I think it's a good idea, In many cases, a stable connection to the server is more important than low latency, although it would be great to be able to maintain a stable connection and switch to a lower latency interface without feeling it! Maybe that's going to be difficult, so maybe it's a good idea to do the next best thing and let the user choose.

frayos commented 1 year ago

@0xdcarns to sum up A) UFW works as a workaround but not ideal, I'm already in a NATed environment, adding firewalls has unexpected side effects I'd like to avoid

B) I confirm issue still exists : Started fresh on a new server / new clients, Each client machine is on a different public IP / location One of the client has the same public IP as the server. Created a network, added 3 nodes, started K3S, "common network" caused the issue

Apr 22 12:21:32 resmusica-srv netclient[1494]: [netclient] 2023-04-22 12:21:32 determined new endpoint for peer 0DFEuKu16Eu3QfDdprKSpWKv2NsveVi6AWIcPEPG7gY= - 10.42.0.0:35760
Apr 22 12:21:39 resmusica-srv netclient[1494]: [netclient] 2023-04-22 12:21:39 publishing global host update for port changes
Apr 22 12:22:19 resmusica-srv netclient[1494]: [netclient] 2023-04-22 12:22:19 determined new endpoint for peer tuEkx4LflVJmsLcywOLaYybOCz8lGPZA9L/jG5t4sXo= - 10.42.1.0:55510

C) Any mean of disabling this feature would be great for next release !

TKaxv-7S commented 1 year ago

@0xdcarns to sum up A) UFW works as a workaround but not ideal, I'm already in a NATed environment, adding firewalls has unexpected side effects I'd like to avoid

B) I confirm issue still exists : Started fresh on a new server / new clients, Each client machine is on a different public IP / location One of the client has the same public IP as the server. Created a network, added 3 nodes, started K3S, "common network" caused the issue

Apr 22 12:21:32 resmusica-srv netclient[1494]: [netclient] 2023-04-22 12:21:32 determined new endpoint for peer 0DFEuKu16Eu3QfDdprKSpWKv2NsveVi6AWIcPEPG7gY= - 10.42.0.0:35760
Apr 22 12:21:39 resmusica-srv netclient[1494]: [netclient] 2023-04-22 12:21:39 publishing global host update for port changes
Apr 22 12:22:19 resmusica-srv netclient[1494]: [netclient] 2023-04-22 12:22:19 determined new endpoint for peer tuEkx4LflVJmsLcywOLaYybOCz8lGPZA9L/jG5t4sXo= - 10.42.1.0:55510

C) Any mean of disabling this feature would be great for next release !

Hi, friend!

I was fix this problem in my release version v0.20.3, you just to replace docker images gravitl/netmaker, gravitl/netclient, gravitl/netmaker-ui with tkaxv7s/netmaker, tkaxv7s/netclient, tkaxv7s/netmaker-ui, that's all

I modify the windows netclient to ensure that problem do not recur, now the netmaker server automatically update peer endpoints will not effective for the windows netclient, and added the "PULL" button in Networks page to manually update peer endpoints like v0.17.x version, as this screenshot: image

You can find in my release Netclient v0.20.3

If any issues are found, welcome feedback, we can continue our discussion.

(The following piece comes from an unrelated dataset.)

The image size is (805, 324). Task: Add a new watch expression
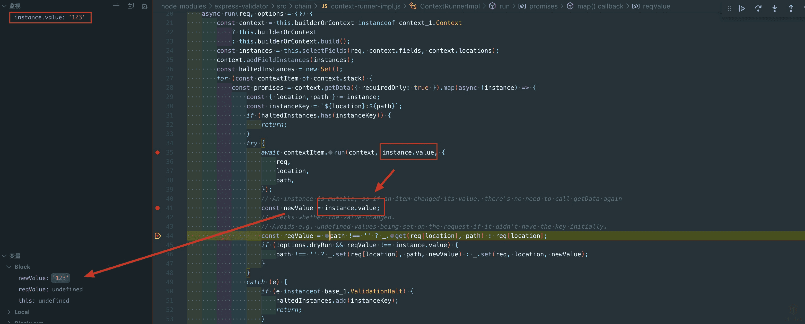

frayos commented 1 year ago

Thank you ! Please make sure this gets documented of course.

To be noted, I lost so many hours on this that I switched for now to Ansible based WG deployment where I was surprised to Observe a SIMILAR issue, so just letting you know : Persistent Keep Alive will cause a similar issue in Native Wireguard as to maintain the connection it traces the IP that comes back, so after disabling Persistent Keep Alive, I have a Working solution !

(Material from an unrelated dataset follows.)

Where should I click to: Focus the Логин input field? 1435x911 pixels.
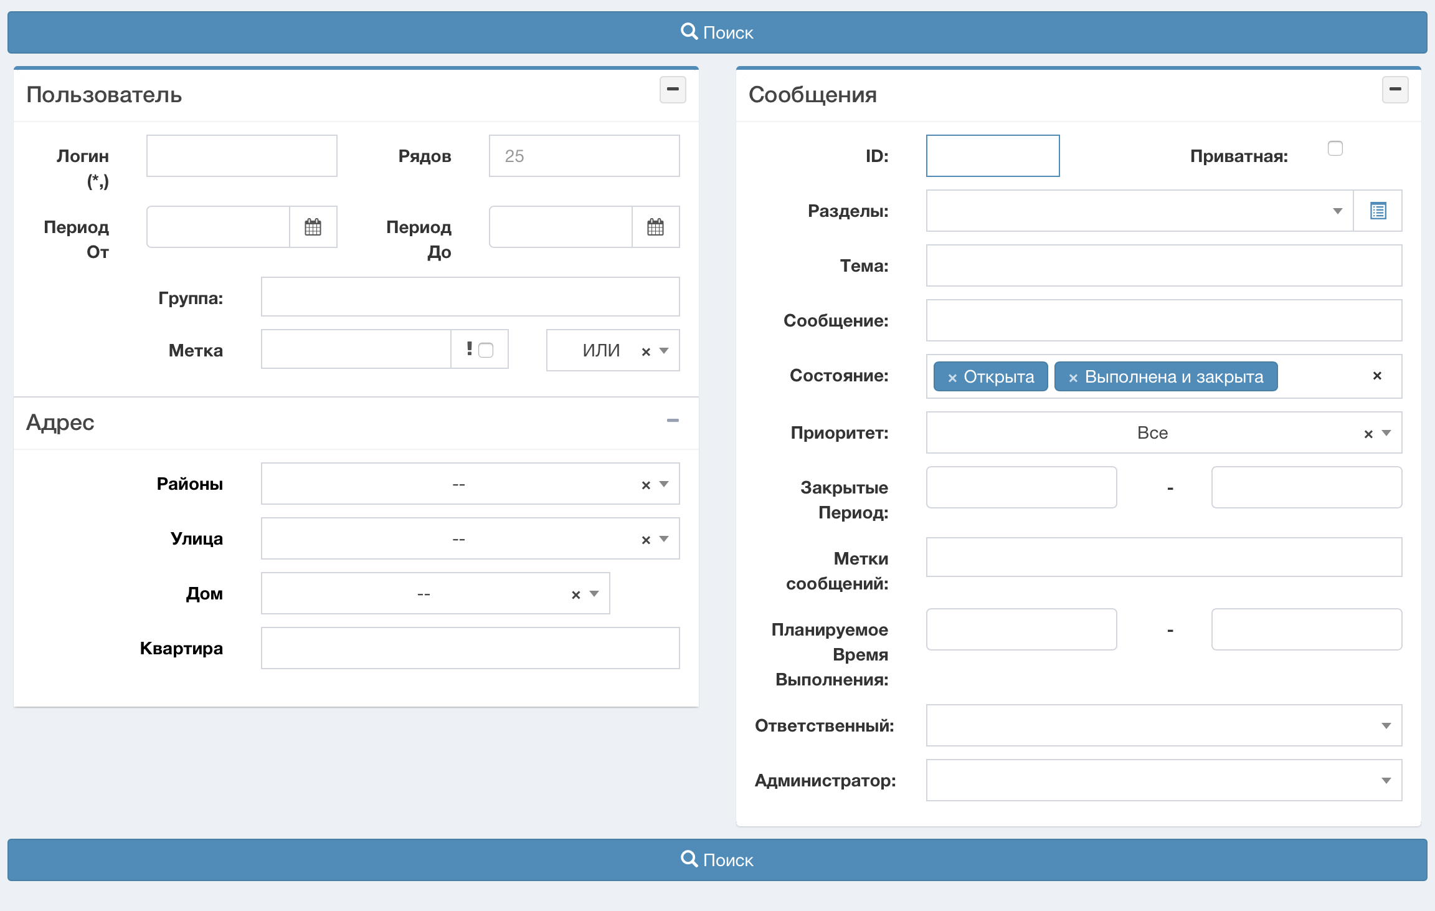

I'll get back to Netmaker later

TKaxv-7S commented 1 year ago

Thank you ! Please make sure this gets documented of course.

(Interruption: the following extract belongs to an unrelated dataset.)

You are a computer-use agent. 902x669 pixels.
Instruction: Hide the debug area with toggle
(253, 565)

To be noted, I lost so many hours on this that I switched for now to Ansible based WG deployment where I was surprised to Observe a SIMILAR issue, so just letting you know : Persistent Keep Alive will cause a similar issue in Native Wireguard as to maintain the connection it traces the IP that comes back, so after disabling Persistent Keep Alive, I have a Working solution !

I'll get back to Netmaker later

Thank you for your prompt. This is very useful, and I will continue to pay attention to similar issues.